_TRAVAIL DEMANDÉ_:
1. D'après l'extrait sur le débat autour des drogues, pour quelle mesure la majorité des membres de la commission se prononça-t-elle ?
2. Continuez l'extrait sur le débat autour des drogues à partir de sa dernière phrase.

_EXTRAIT FOURNI_:
En 1993, Charles Pasqua, qui traversait alors sa période de "sage" moderne, annonçait la tenue d’un grand débat national et parlementaire sur "les" drogues douces. Une audace de courte durée, à laquelle il préféra une commission chargée d’avaliser le statu quo de la prohibition. Pourtant, à la majorité de ses membres, cette commission se prononça pour la dépénalisation du cannabis, plante dont le plus grand danger est... de mener ses adeptes en prison.

Malgré ces tâtonnements, des voix de plus en plus nombreuses s’élèvent pour demander un débat sur les drogues. Ainsi l’ANIT (Association nationale des intervenants en toxicomanie), le Comité consultatif national d’éthique ou encore la FASP (Fédération autonome des syndicats de policiers).

_DONNÉES_:
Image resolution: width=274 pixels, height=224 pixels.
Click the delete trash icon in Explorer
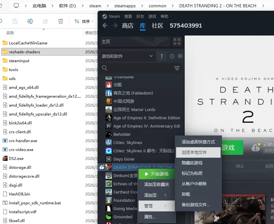(x=61, y=21)
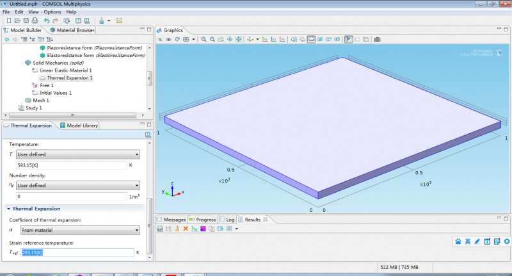Click the Print toolbar icon
This screenshot has width=512, height=276.
(35, 20)
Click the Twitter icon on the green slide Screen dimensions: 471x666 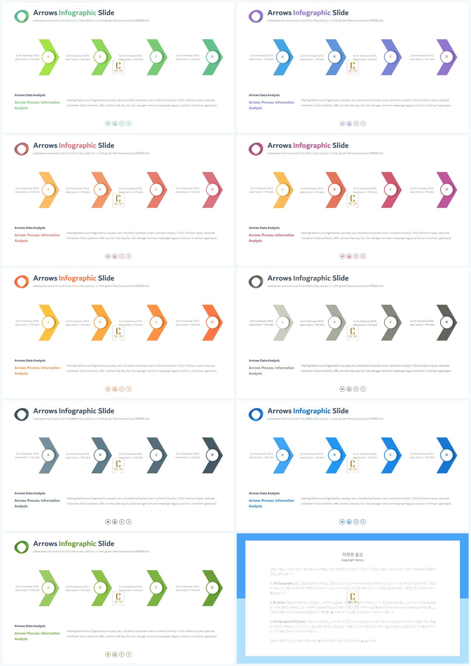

_RÉPONSES PROPOSÉES_:
1. Elle se prononça pour la dépénalisation du cannabis.

2.
L’air du temps

Quoi qu’il en soit, le 7 juin, à l’Assemblée nationale, Jean-Louis Debré stigmatisa devant des députés médusés "le laxisme et la faiblesse" de son prédécesseur (Charles Pasqua) en la matière. Deux jours plus tard, c’était au tour du président Jacques Chirac, toujours diplomate, d’insulter publiquement le premier ministre néerlandais, Wim Kok, sur sa politique en matière de drogues. Avant de rendre une visite amicale au roi du Maroc, premier pays exportateur de haschisch et premier fournisseur de la France.

Le refus du débat démocratique a atteint son paroxysme avec l’interdiction par le préfet de police de Paris, Philippe Massoni, d’une soirée privée de discussions organisée le 16 juin à Paris par le CIRC (Collectif d’information et de recherche cannabique). Les invités, dont l’ancien eurodéputé (Verts) Yves Frémion et le président de Radical Jean-François Hory, se retrouvèrent à la porte de l’Espace Voltaire devant un cordon de CRS en tenue de combat. Le débat devint alors meeting devant plusieurs dizaines de participants attentifs et autant d’hommes en armes (probablement eux aussi en quête d’informations).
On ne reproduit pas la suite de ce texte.